Don Sciortino "È diabolico dire che una manifestazione per difendere la libertà di stampa è una farsa". Lo dice il direttore di Famiglia Cristiana, don Antonio Sciortino, in un messaggio inviato agli organizzatori della manifestazione. "Quando un governo o un ministro si scagliano contro un giornale con querele milionarie, come è successo anche a noi - ha scritto ancora don Sciortino - c’è qualcosa che non va. E se qualcuno suona il campanello di allarme, non è un farabutto ma fa semplicemente il suo dovere".

Brunetta: trasparenza nei giornali "La manifestazione per la libertà di stampa di oggi a Roma mi sta bene, ma i giornali, allora, dovrebbero essere più trasparenti. Le notizie, come i prodotti per i quali tutti vogliamo più trasparenza e autenticità, dovrebbero garantire la loro tracciabilità, cioè mostrare la loro origine e natura«. Lo ha detto il ministro Renato Brunetta. 

Cicchitto "Coloro che hanno manifestato oggi - commenta il capogruppo del Pdl alla camera, Fabrizio Cicchitto - lo hanno fatto non per la libertà di stampa, ma per una stampa e una televisione da loro ferreamente controllate senza possibilità di contraddittorio. Del resto, quando hanno potuto, i direttori generali, i membri del Cda, i comitati di redazione, l’Usigrai hanno realizzato le vere liste di proscrizione contro chi la pensava diversamente dalla sinistra".

Gasparri: rottura Pd-Idv "L’unico e vero risultato di un’inutile manifestazione sulla libertà di informazione è la rottura definitiva e totale tra Idv e Pd", ammonisce il capogruppo del Pdl al Senato Maurizio Gasparri. "Pensavano che con qualche guitto di sinistra, pochi giornalisti-giullari ed i soliti pensionati della Cgil avrebbero impressionato l’opinione pubblica.
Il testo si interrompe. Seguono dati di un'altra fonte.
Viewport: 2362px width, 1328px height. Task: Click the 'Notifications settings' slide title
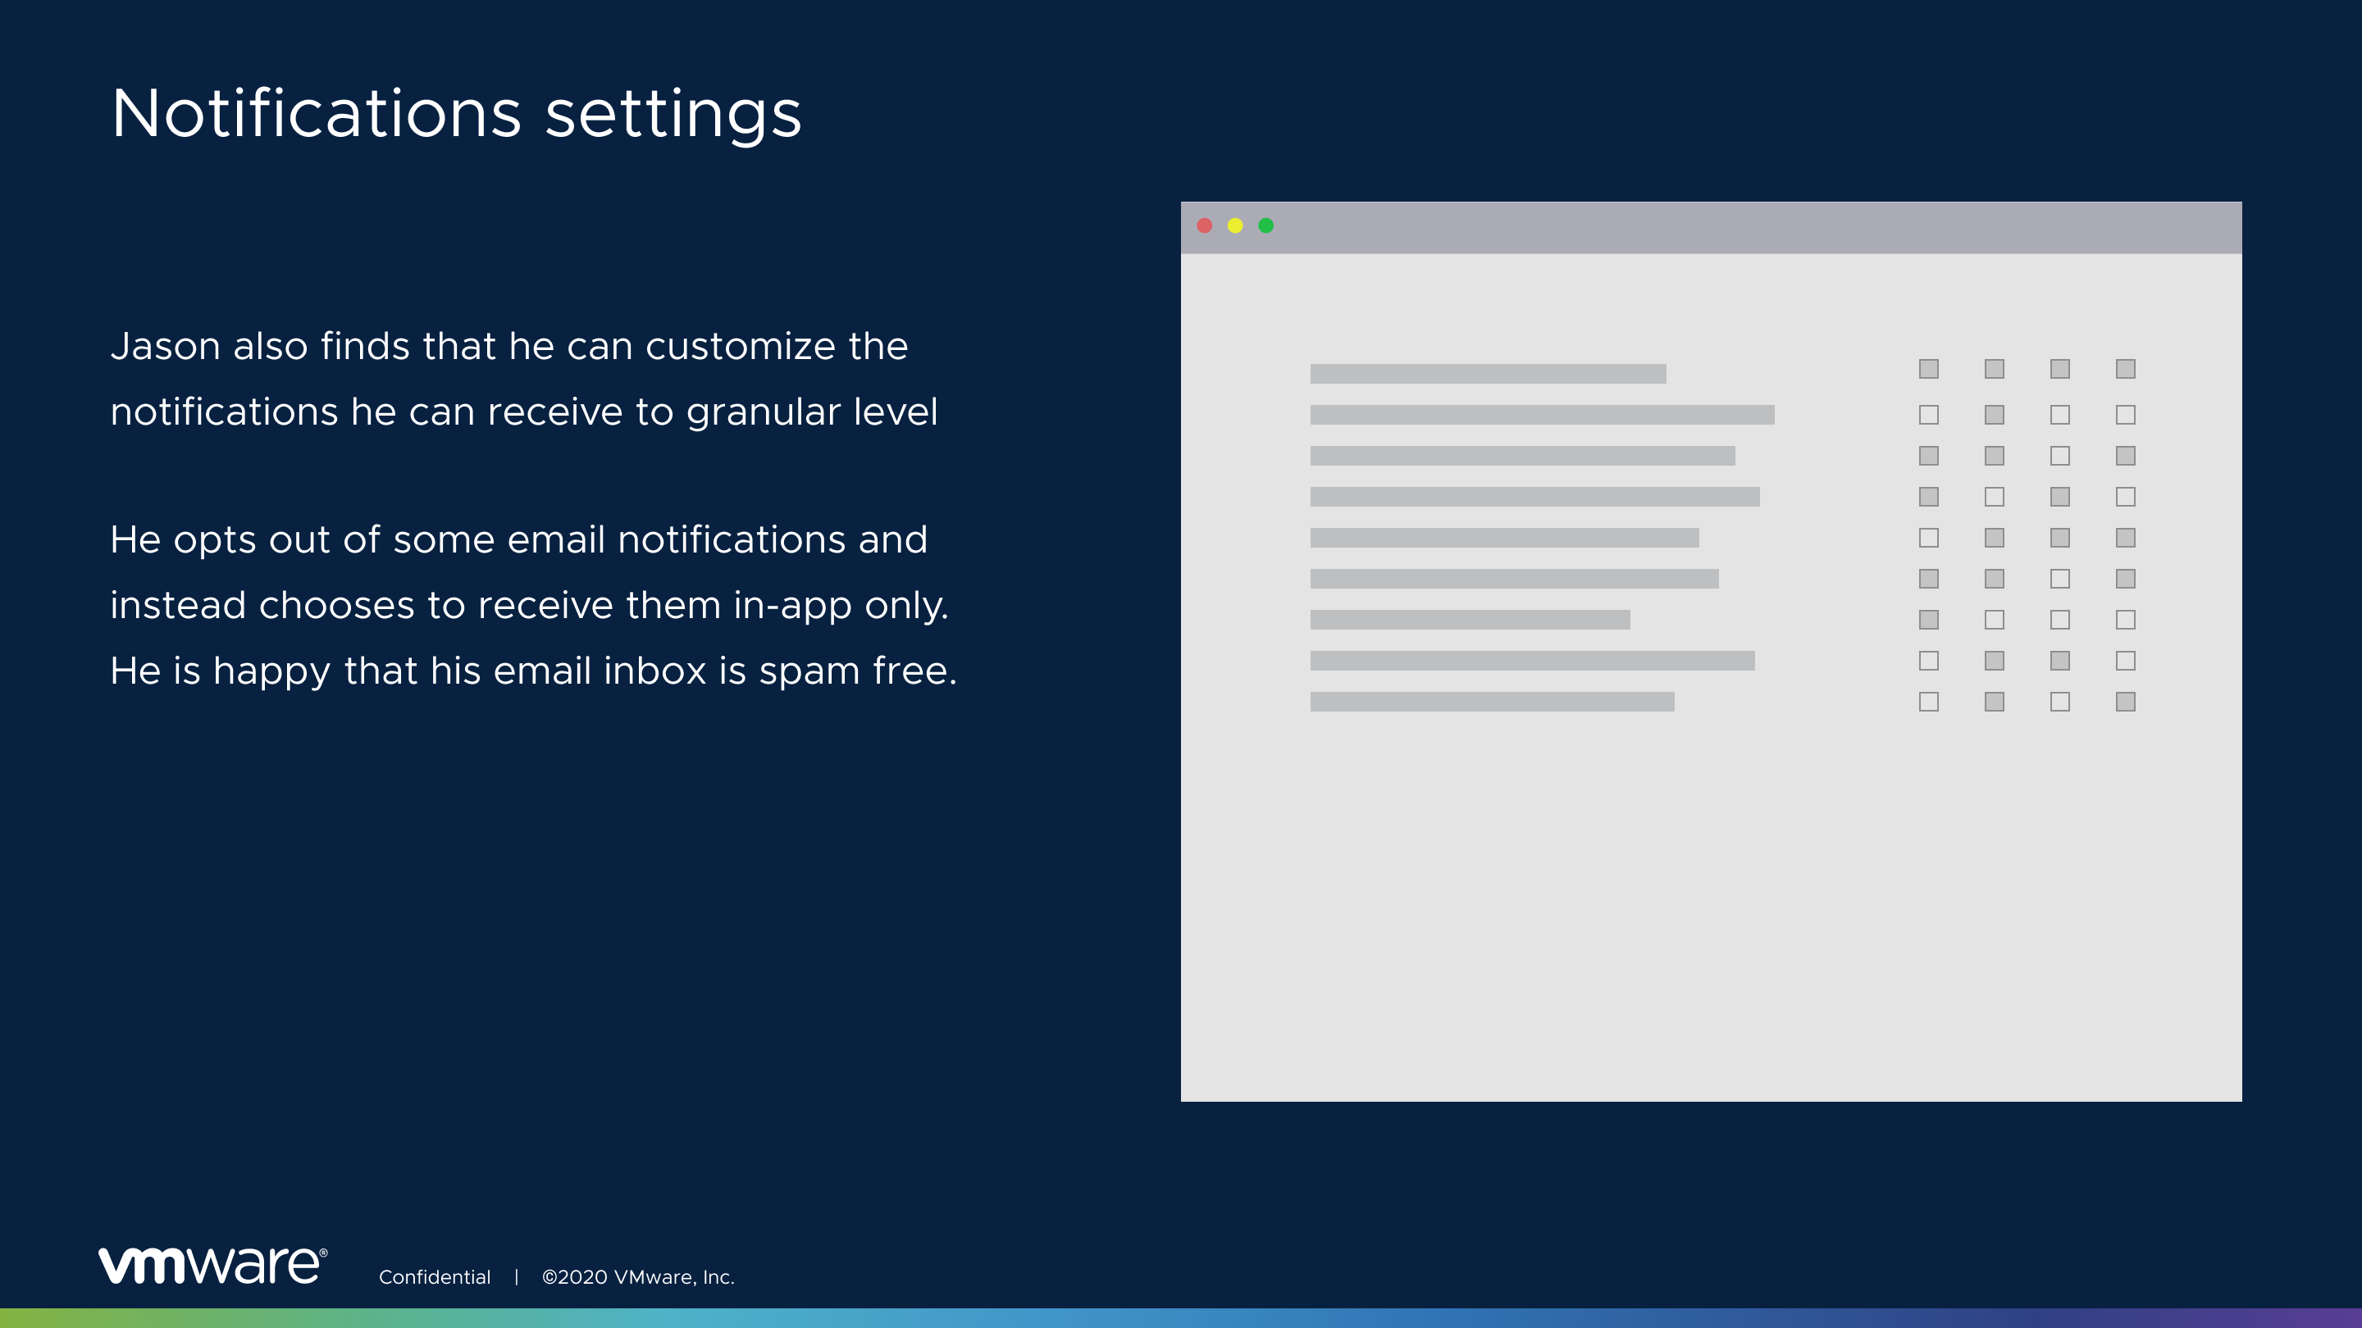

Ed invece sono riusciti solo a dare pessima prova di sé, dimostrando quanto siano divisi e confermando la pretestuosità e l’inutilità della manifestazione. Ma la gente sa bene che l’informazione in Italia non corre alcun pericolo".
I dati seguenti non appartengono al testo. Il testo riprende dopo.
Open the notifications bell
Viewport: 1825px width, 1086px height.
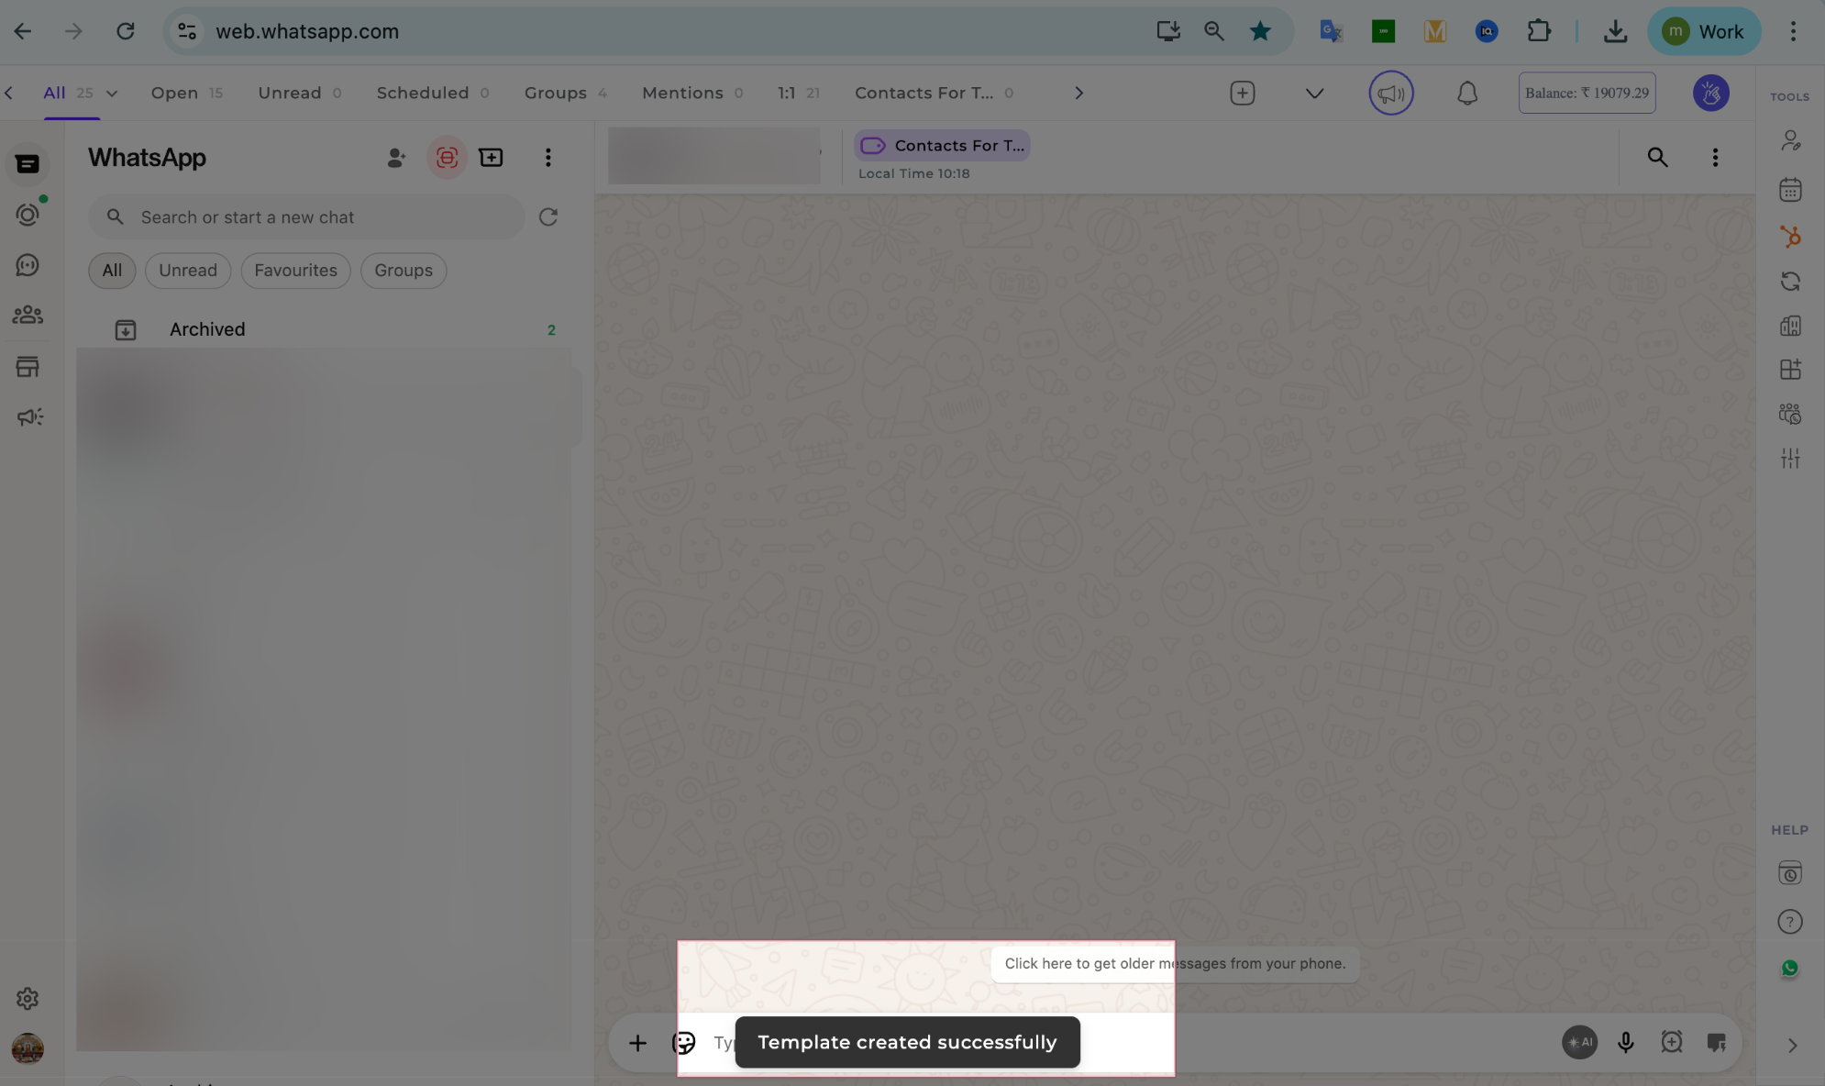(x=1466, y=93)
Moretti: sinistra ha sbagliato tutto Lontano dal palco e in mezzo alle persone in piazza del Popolo anche il regista Nanni Moretti. La sua è una dura autocritica: "In questi ultimi 15 anni nei confronti del fenomeno Berlusconi, che è stato da loro sottovalutato, credo che la sinistra e il centro sinistra abbiano sbagliato tutto".
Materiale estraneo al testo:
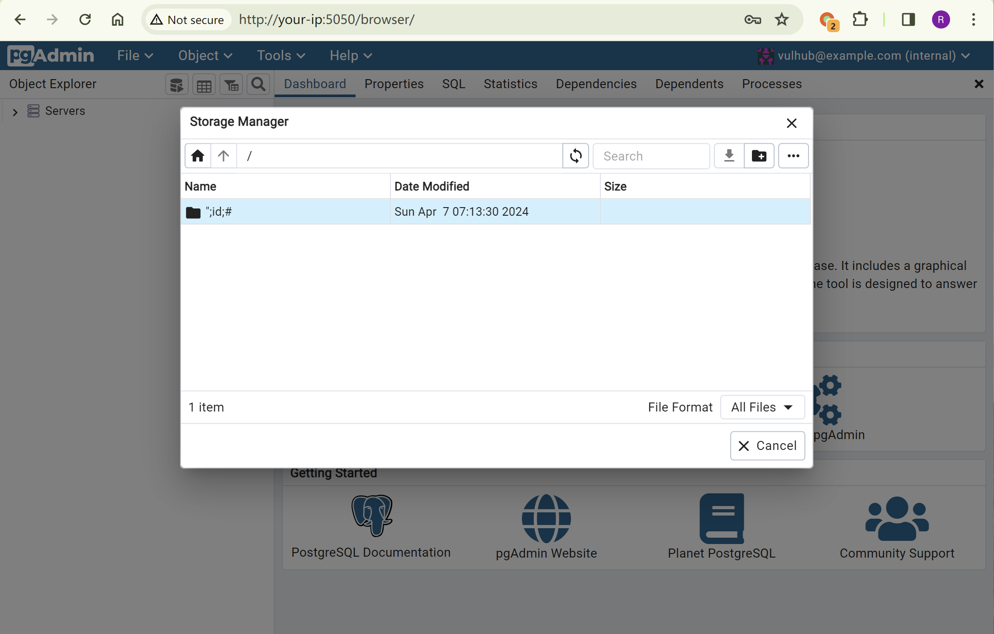Select the ";id;# folder row

pos(285,212)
Pannella prende le distanze Da decenni si batte contro il bavaglio dell'informazione. Questa volta, però, ha preferito tenersi da parte. La sua è un'assenza molto significativa. Il leader storico dei Radicali, Marco Pannella la spiega così: "È un vecchia storia questa. Si replica di nuovo oggi . Quelli che parlano di bavaglio alla libertà di stampa oggi, sono gli stessi contro i quali per decenni, in questi 40 anni, mi sono battuto e ho dovuto lottare perché togliessero il bavaglio alla libertà di stampa".